When CD4+ T cell increase was evaluated, we observed a faster CD4+ T cell gain in the first three months for all subtypes. A faster increase has been described for the initial treatment period[13]. After adjustment (GEE model), however, we observed no significant difference. In a study conducted in the UK, a similar CD4+ T cell recovery was also observed for subtypes A, B, C, D, and CRF02_AG.[9]
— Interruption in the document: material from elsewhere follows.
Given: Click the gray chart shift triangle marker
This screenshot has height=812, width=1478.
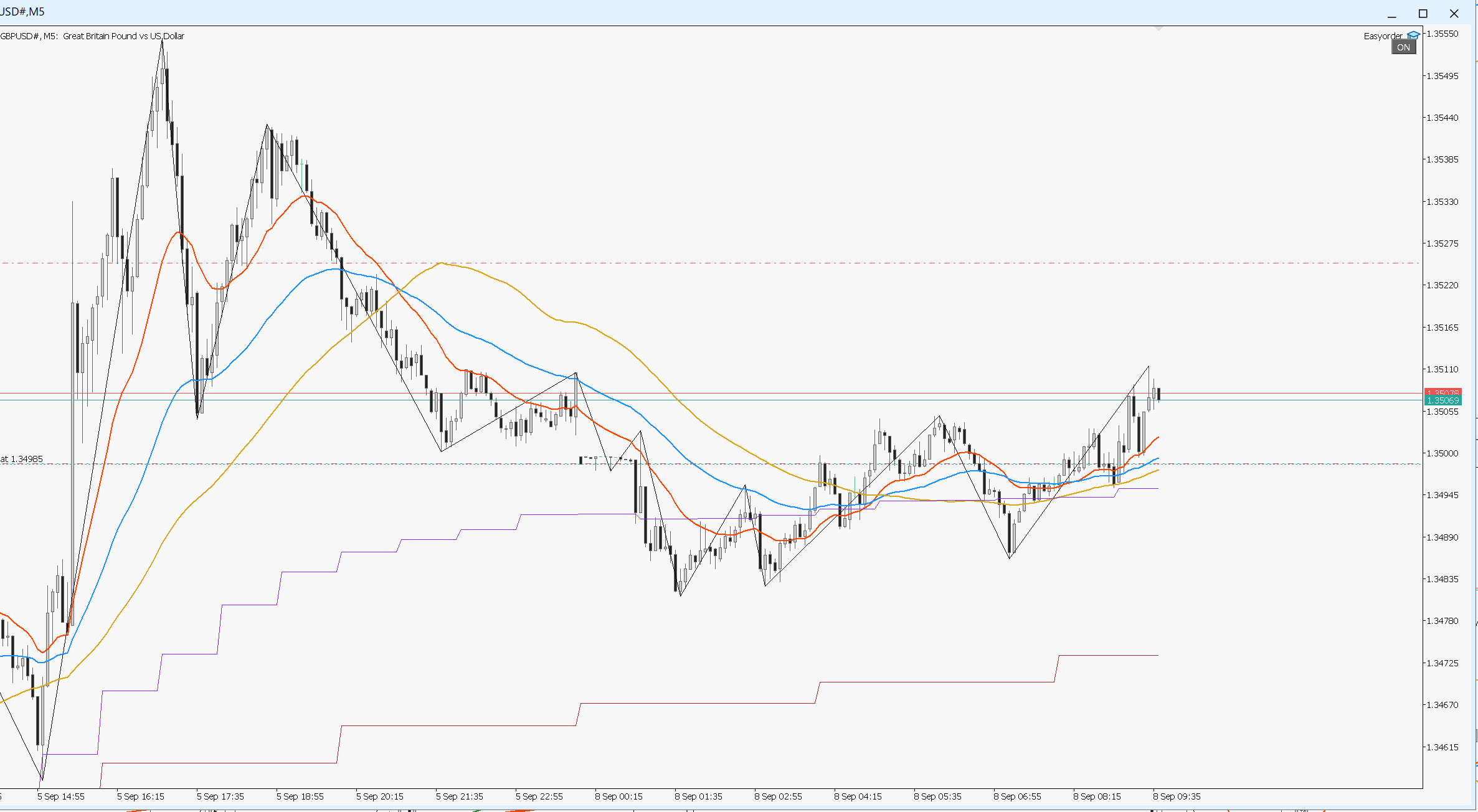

Although no differences were observed between subtypes in our study, we found a significant association of some parameters with gender, with women showing a significantly higher CD4+ T cell count and a significantly lower VL than men at baseline and during the pre-treatment period. A lower VL has been observed in women, especially in cases of a CD4+ T cell count higher than 350 cells/mm3,[7] which was the case of most patients in this cohort. These CD4+ T cell differences might be attributed to the fact that men are likely to seek care later than women. In a study conducted in rural Zimbabwe, reasons such as manhood were reported as barriers that can hinder access to health services[15]. The conflict between local understandings of manhood and biopolitical representations of “a good patient” may provide a possible explanation to why so many men do not make use of HIV services in Zimbabwe as well as in other countries.
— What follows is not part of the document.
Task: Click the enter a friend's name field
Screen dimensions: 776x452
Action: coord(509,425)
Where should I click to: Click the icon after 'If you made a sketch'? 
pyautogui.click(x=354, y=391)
Our study has some limitations, including missing data and a small sample size. We initially planned to have a larger sample, which was not possible because the priorities of the Brazilian HIV Vaccine Initiative changed during the course of the study and the support was kept for two years only. However, although the sample size was small, calculation of the detectable difference for the primary outcome (viral suppression at week 24) demonstrated sufficient power for analysis. Therefore, the sample can be considered sufficient to detect significant differences, considering associations seen in other investigations. Despite its limitations, this study is the first to document the clinical course of subtype B, C and the Brazilian recombinant CRF31_ BC, showing no major differences in clinical progression and therapy response. Also, this study showed that it is possible for a public organization to provide information on the AIDS epidemic, which may stimulate new efforts targeting the promotion of research in public health units. Nevertheless, investigations with longer follow-up and a larger population size are needed to detect small differences that may not have been observed in our study and to better elucidate the differential role of these variants, if any, in HIV pathogenesis.